The problem: Rewrite the passage on elder care in Finland, starting with "The present government" and going on through "professional nursing home.", with "care homes" in place of "nursing homes".

Given passage:
Photo: Janne Lindroos/YLE
The government’s own National Institute for Health and Welfare (THL) has produced a new report on the needs, use and experience for social and healthcare services for pensioners in Finland. The respondents were divided into several annual income categories with the lowest income at €15 000 and the highest above €30 000.
The vast majority reported that they needed to see a doctor at the local healthcare centre at least once each year. Those with the lowest income were the most regular visitors. This is explained partly by socio-economic health inequalities. Low income is associated with weaker physical and psychological condition among the elderly.
“Low-income elderly people, especially those on low incomes, often avoid going to a doctor because of a lack of money. Even the lowest fees for healthcare are too high and results in care not being sought. Public dental care is relatively expensive, and matters are much worse on the private side according to the report.
Living alone increases the need for home care
According to the report, 25% of the lowest income category, aged 75 or over, need home-nursing or home-care services, while only 10% of the highest earners have the same needs.
More low income earners are more susceptible to infirmity and living alone, which increases their need for treatment and care at home.
According to the researcher at THL, Ms. Katri Hannikainen, the Finnish government has increased home-care while reducing the number of care and nursing centres for the elderly. According to her conclusion this policy has been a failure as too many aged cistern as left without proper care from medical professionals.
The situation has become almost intolerable because many low income folk are without medicine that they cannot afford, and without nutritious food because helpers and carers are to few in number to handle the large and increasing numbers of such elderly patients who now live in their own homes spread over large areas. This policy is extremely wasteful of public resources because it results in extensive travel time between clients.
The study was extensive and made from data collected in 2013-2015 with a sample of 54,853 of whom 69% people responded.
More recently Urpo Kangas, Professor of Civil Law at Helsinki, noted that the home-care system is too lightly resourced and has not stayed in step with the dismantling of nursing homes. Anna Mäki-Petäjä-Leinonen, Director of the Institute of Wellbeing at the University of Eastern Finland, agrees with him.
Their comments came after reports of a shocking number of deaths of elderly patients whose bodies were discovered at their homes many days after their deaths.
The present government is responsible for the miserable situation when they passed the Elderly Act in 2015, which has increased home-care and closed down nursing homes.
Professor Kangas said, “If and when there is a dramatic reduction in hospital care and home care remains unchanged, inhuman lonely home deaths will continue to increase. Some are not even reported”.
Many family members are exhausted with legal battles on behalf of their elderly relatives with courts handling constant complaints from relatives who definitely need long-term care but cannot receive it. This includes the special risk group includes people living alone with memory problems.
If a person is unable or unable to remember, for example, to eat or take his medication, then he is clearly in need of 24/7 care at a professional nursing home.
Professor Kangas is of the opinion that the proposed SOTE healthcare reform will only make this situation worse because the new huge Counties will be far more removed from individual cases that were once the responsibility of the local municipality.

Stored records:
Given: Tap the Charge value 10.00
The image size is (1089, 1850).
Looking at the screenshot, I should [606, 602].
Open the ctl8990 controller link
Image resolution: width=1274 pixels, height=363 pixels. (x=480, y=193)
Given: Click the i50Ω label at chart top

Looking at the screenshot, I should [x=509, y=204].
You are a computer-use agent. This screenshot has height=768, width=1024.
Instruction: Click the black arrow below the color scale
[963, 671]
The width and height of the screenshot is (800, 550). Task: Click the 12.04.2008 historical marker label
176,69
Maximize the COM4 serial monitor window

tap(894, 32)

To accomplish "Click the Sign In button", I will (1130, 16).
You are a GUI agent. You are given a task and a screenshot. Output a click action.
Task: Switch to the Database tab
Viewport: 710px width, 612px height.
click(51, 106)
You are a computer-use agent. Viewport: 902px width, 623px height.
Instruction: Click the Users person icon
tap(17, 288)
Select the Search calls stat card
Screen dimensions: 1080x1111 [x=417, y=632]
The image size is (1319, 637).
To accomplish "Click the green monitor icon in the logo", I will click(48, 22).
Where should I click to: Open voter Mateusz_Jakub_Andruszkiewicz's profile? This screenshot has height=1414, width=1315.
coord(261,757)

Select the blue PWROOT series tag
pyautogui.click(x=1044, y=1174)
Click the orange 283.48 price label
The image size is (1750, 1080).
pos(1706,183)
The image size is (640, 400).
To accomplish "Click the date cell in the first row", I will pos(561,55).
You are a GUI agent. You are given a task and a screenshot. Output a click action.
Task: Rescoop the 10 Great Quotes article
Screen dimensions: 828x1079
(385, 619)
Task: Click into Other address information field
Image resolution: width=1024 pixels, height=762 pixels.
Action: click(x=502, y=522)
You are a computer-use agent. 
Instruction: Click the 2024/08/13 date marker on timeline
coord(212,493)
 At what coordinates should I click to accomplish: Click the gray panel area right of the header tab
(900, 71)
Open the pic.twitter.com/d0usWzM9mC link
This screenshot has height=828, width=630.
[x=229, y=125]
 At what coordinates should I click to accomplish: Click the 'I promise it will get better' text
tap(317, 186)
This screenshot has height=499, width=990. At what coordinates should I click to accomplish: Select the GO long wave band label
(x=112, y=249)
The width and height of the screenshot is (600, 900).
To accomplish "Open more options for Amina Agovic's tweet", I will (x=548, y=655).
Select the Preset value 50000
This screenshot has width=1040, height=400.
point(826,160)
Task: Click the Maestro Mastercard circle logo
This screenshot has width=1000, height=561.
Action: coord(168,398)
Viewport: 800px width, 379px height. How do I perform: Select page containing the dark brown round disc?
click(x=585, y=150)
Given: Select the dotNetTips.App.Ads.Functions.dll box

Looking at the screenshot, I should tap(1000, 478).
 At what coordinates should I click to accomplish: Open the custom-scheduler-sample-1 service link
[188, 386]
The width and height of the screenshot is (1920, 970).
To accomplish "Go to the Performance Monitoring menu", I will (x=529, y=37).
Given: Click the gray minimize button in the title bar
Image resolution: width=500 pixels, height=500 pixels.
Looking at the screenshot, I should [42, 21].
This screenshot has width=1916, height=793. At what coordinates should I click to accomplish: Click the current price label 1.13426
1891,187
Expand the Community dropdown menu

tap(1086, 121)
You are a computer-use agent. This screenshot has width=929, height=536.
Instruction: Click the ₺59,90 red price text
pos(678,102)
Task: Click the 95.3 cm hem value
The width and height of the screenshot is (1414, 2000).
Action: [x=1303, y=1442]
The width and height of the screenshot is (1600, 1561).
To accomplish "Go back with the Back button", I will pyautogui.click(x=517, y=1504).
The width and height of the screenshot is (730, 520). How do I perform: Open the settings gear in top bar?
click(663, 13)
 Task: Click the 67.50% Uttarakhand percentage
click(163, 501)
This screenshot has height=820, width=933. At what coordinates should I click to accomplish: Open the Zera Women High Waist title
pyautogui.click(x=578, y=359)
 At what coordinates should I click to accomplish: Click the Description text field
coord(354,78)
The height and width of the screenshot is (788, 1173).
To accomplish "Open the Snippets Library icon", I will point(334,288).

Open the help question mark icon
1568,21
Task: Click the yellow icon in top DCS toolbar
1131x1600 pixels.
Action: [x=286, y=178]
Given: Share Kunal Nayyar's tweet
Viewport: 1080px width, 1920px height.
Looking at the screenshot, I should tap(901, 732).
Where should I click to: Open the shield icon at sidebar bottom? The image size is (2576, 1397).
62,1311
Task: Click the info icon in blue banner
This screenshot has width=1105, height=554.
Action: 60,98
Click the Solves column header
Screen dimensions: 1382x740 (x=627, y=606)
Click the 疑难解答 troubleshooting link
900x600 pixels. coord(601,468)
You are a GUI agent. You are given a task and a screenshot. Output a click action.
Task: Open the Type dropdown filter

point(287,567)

Answer space:
The present government is responsible for the miserable situation when they passed the Elderly Act in 2015, which has increased home-care and closed down care homes.
Professor Kangas said, “If and when there is a dramatic reduction in hospital care and home care remains unchanged, inhuman lonely home deaths will continue to increase. Some are not even reported”.
Many family members are exhausted with legal battles on behalf of their elderly relatives with courts handling constant complaints from relatives who definitely need long-term care but cannot receive it. This includes the special risk group includes people living alone with memory problems.
If a person is unable or unable to remember, for example, to eat or take his medication, then he is clearly in need of 24/7 care at a professional nursing home.